Ready to give up.

You can't quit. Your username alone made me LOL because my kids would LOVE it.

Can I ask about your running? When I started working with a trainer (and here I will put on my snobby hat and say "actual, certified, knows-his-shit-went-to-several-schools-for-this trainer"), he told me he gets tons of clients who up their mileage and gain all kinds of weight. Normally women (he said, as he put his hands over his face so I wouldn't smack him), and normally in their late 20s to mid-40s, working towards marathons. I do all my running based on heart-rate, because it's incredibly easy to run at a pace that feels good, but isn't going to do you any favours for weight loss. My body burns fat best (and so do most, but not all, people) when I do long, slow runs. For me, that means 6 minutes per kilometre, for at least 45 minutes, and up to almost 2 hours. I do one day a week of hills or speed drills, another day for a tempo (5k race pace) run, but mostly it's all about the long slow stuff. Because that torches fat. My diet still needs work, but you already know that the weighing and the measuring and examining your macros and counting all your calories and all that stuff is where it's at. But if you're doing all of that, take a look at your workouts.

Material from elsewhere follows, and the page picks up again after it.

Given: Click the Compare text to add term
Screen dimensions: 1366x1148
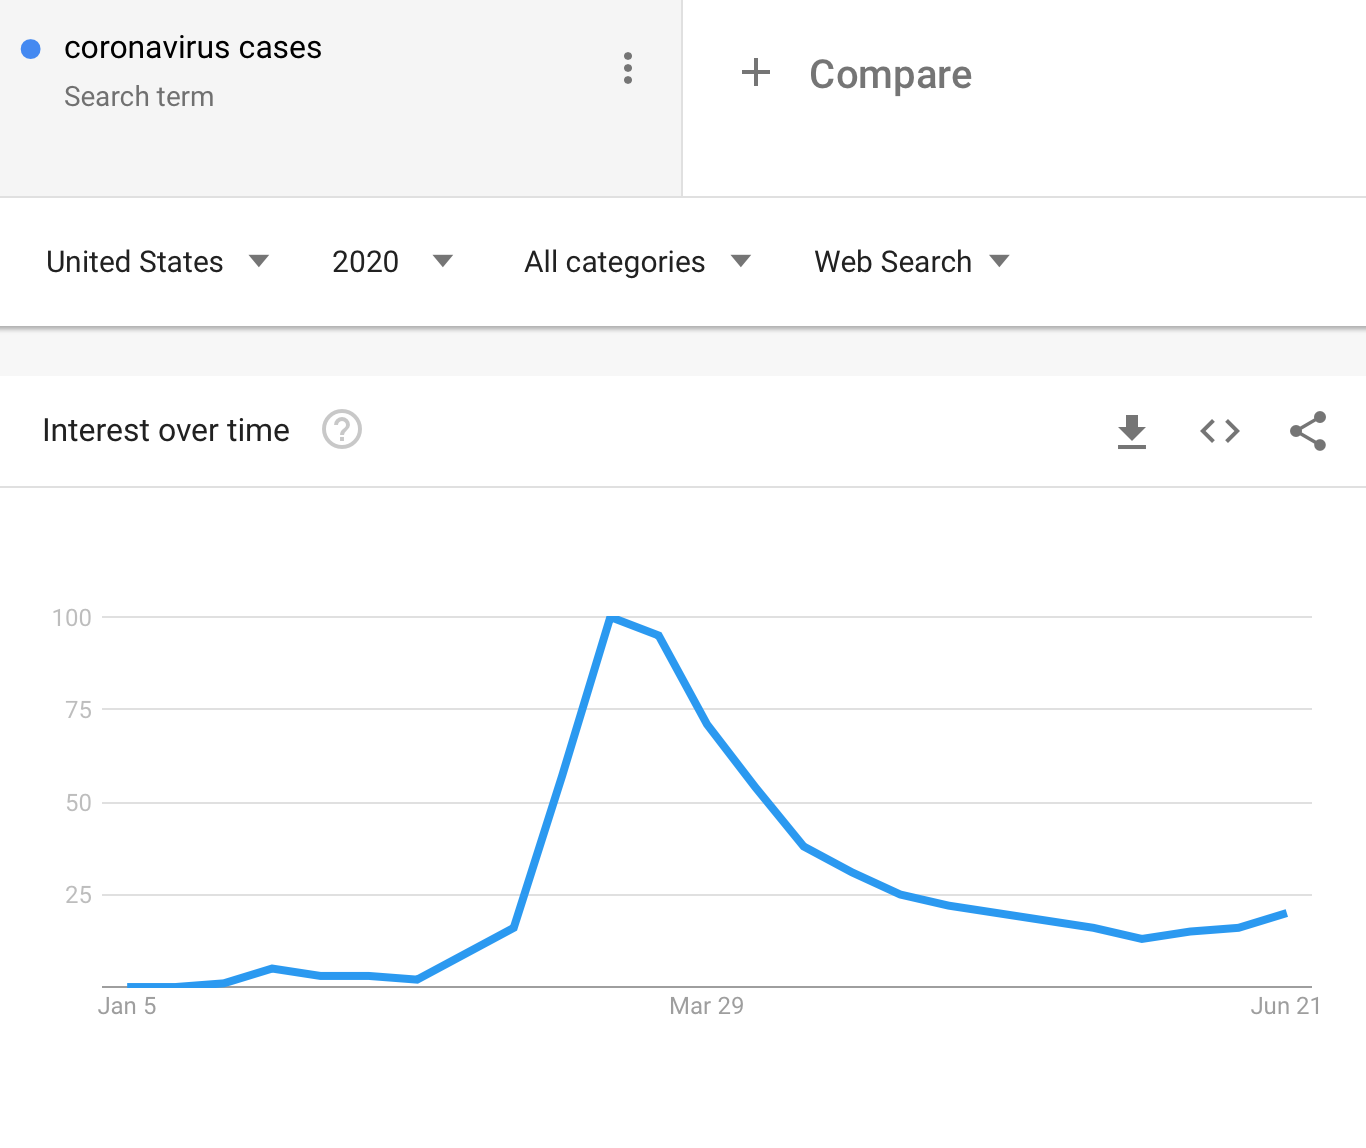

Also, have a quick search for "plateau" breaking and think about giving some of the techniques might work. I wouldn't eat 1000 a day (I'm the same height as you, roughly the same weight, although it's been months since I actually got weighed), but to each her own. I do not think you will gain weight if you up your calories by a little each day, and that could be enough to change things up for you (our bodies are weird, okay, sometimes when I eat a big, sodium-enhanced meal, my pants get all loose. I don't understand it!) but you need to obviously do what you feel is best for you.

Is there a reason you're set on 135? I don't have a goal weight in mind, because I have other goals that mean more to me than that number on the scale. Body fat percentage, race goals, long-term goals of dragging my ass through an endurance event, etc. I don't want to set my heart on a number that may not be reasonable - for me - just so I can say "Hey, I weigh 135". I've been 135. I couldn't stay there. You might be able to! But I couldn't. And I'm way more fit now than I was then.

Lastly, it took me four months to lose 9.5 pounds. It's not always a fast process. It just isn't. But it sounds like you're doing the right things (even though I want you to be eating more than 1000 calories), and you need to stick with it.